_Testo scelto:_
● ● ● ● ●

La grande corsa alla messa a punto dei vaccini anti-Covid ha permesso alla ricerca di poter disporre di tecnologie che, in tempi normali, avrebbero fatto la loro comparsa sul mercato solo tra un decennio. E ora queste tecnologie possono essere impiegate su vari fronti, dalla lotta all’antibiotico-resistenza ai tumori, passando per le infezioni croniche.
Ne è convinto Rino Rappuoli, che con il suo gruppo per la ricerca sui vaccini di GlaxoSmithKline a Siena, fa il punto della situazione sulla rivista dell’Accademia americana delle scienze (Pnas). “Contro il SarsCov2 non abbiamo usato niente che già non esistesse. La genomica, i vaccini a Rna, quelli realizzati in una settimana con la biologia sintetica, erano tutte tecnologie già presenti e studiate da tempo, solo che ad esempio quelli ad Rna erano stati impiegati in prove cliniche su qualche migliaio di pazienti, e non erano ancora pronte dal punto di vista industriale”, osserva lo scienziato.
Due fattori hanno aiutato, secondo Rappuoli, in questo cambiamento di paradigma. Uno è il fatto che nella ricerca sui vaccini “contro i coronavirus non si partiva da zero, ma si è fatto tesoro del lavoro iniziato dai ricercatori di tutto il mondo prima contro il virus della Sars nel 2002, e poi quello della Mers”. Il secondo motore è rappresentato dal grande investimento finanziario. “Per lo sviluppo di un vaccino ci vuole almeno 1 miliardo di euro di fondi per farlo arrivare sul mercato – precisa Rappuoli – e le industrie che fanno ricerca passano alle fasi successive di sviluppo solo dopo che quella precedente ha dato esito positivo”. Con la pandemia invece e’ stato diverso. “Il governo Usa ha dato un miliardo di dollari a testa a 6-7 aziende, senza aspettare la fine di ogni singola fase di sperimentazione, che sono state invece condotte in parallelo”.
E proprio l’aver completato tutte le fasi, anche se in parallelo, è una “garanzia sulla sicurezza di questi vaccini. Anzi, la quantità di test fatti per i vaccini anti-Covid è superiore a quella abituale degli altri vaccini”.
Una volta terminata l’emergenza Covid, molti progressi permessi da questa accelerazione rimarranno, secondo Rappuoli, e la ricerca e sviluppo dei vaccini sarà diversa: “Le tecnologie ormai ci sono, e sicuramente ci sarà un’accelerazione di come si sviluppano. Non si procederà più in modo sequenziale, ma credo che si potranno combinare le fasi I e II su larga scala in parallelo. Alcuni già lo stanno facendo per altri progetti”.
Vecchio e nuovo continueranno a coesistere, perché anche se “le tecnologie più dirompenti sono quelle dei vaccini a Rna e la biologia sintetica – conclude Rappuoli -, i vecchi vaccini coniugati rimangono più efficaci contro altri tipi di virus, come lo pneumococco”.

● ● ● ● ●

_Dati forniti:_

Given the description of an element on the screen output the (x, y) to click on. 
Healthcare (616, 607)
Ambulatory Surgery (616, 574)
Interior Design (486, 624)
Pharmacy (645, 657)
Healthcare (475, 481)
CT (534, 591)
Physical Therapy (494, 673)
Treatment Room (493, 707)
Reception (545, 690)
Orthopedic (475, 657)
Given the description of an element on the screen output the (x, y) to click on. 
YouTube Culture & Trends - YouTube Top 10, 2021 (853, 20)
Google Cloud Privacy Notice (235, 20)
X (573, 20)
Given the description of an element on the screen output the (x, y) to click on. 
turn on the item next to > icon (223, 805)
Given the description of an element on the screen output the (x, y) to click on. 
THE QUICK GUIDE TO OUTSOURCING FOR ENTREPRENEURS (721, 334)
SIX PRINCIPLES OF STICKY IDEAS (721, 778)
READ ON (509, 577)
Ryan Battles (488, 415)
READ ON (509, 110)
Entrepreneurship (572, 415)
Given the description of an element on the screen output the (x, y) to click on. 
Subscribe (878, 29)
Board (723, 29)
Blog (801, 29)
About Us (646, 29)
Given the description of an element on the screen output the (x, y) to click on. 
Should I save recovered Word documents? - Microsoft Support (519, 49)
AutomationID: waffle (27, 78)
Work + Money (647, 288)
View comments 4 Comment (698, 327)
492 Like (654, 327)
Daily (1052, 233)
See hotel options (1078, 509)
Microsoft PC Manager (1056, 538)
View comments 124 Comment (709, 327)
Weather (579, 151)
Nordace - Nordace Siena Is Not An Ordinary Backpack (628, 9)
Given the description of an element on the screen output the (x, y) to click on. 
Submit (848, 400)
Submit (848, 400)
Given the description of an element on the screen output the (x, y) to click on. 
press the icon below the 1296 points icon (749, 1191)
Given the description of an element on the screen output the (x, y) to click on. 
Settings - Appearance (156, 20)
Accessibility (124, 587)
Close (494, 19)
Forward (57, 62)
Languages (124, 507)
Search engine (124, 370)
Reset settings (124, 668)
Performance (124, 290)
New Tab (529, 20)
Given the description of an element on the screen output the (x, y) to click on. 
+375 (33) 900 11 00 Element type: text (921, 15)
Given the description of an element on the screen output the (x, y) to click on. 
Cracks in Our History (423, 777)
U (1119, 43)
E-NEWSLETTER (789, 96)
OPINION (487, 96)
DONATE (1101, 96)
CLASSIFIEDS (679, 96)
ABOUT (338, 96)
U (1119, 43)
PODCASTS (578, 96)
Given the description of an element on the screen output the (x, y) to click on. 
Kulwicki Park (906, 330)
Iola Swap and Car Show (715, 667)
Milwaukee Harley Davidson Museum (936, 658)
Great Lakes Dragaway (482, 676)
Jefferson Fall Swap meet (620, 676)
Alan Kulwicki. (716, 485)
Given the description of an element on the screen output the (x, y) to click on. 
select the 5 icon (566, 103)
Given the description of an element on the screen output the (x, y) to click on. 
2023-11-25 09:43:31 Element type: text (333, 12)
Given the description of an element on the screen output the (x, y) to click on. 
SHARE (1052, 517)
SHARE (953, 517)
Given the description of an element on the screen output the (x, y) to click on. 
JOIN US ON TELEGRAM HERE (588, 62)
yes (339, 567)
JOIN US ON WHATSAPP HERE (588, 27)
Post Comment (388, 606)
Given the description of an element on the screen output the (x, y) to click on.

● ● ● ● ●

_Cosa fare:_
Per ognuna di queste frasi, di' se va d'accordo con il testo sui vaccini anti-Covid: rispondi sì o no e riporta le parole precise del testo che lo decidono.
1. Secondo Rappuoli, contro il SarsCov2 sono state usate tecnologie del tutto nuove.
2. Il governo Usa ha dato un miliardo di dollari a testa a 6-7 aziende.
3. Rappuoli sostiene che i vecchi vaccini coniugati non servono più.
Questi dati vengono da un'altra fonte.

_Risposta attesa:_
1. No: «Contro il SarsCov2 non abbiamo usato niente che già non esistesse.»
2. Sì: «Il governo Usa ha dato un miliardo di dollari a testa a 6-7 aziende»
3. No: «i vecchi vaccini coniugati rimangono più efficaci contro altri tipi di virus, come lo pneumococco»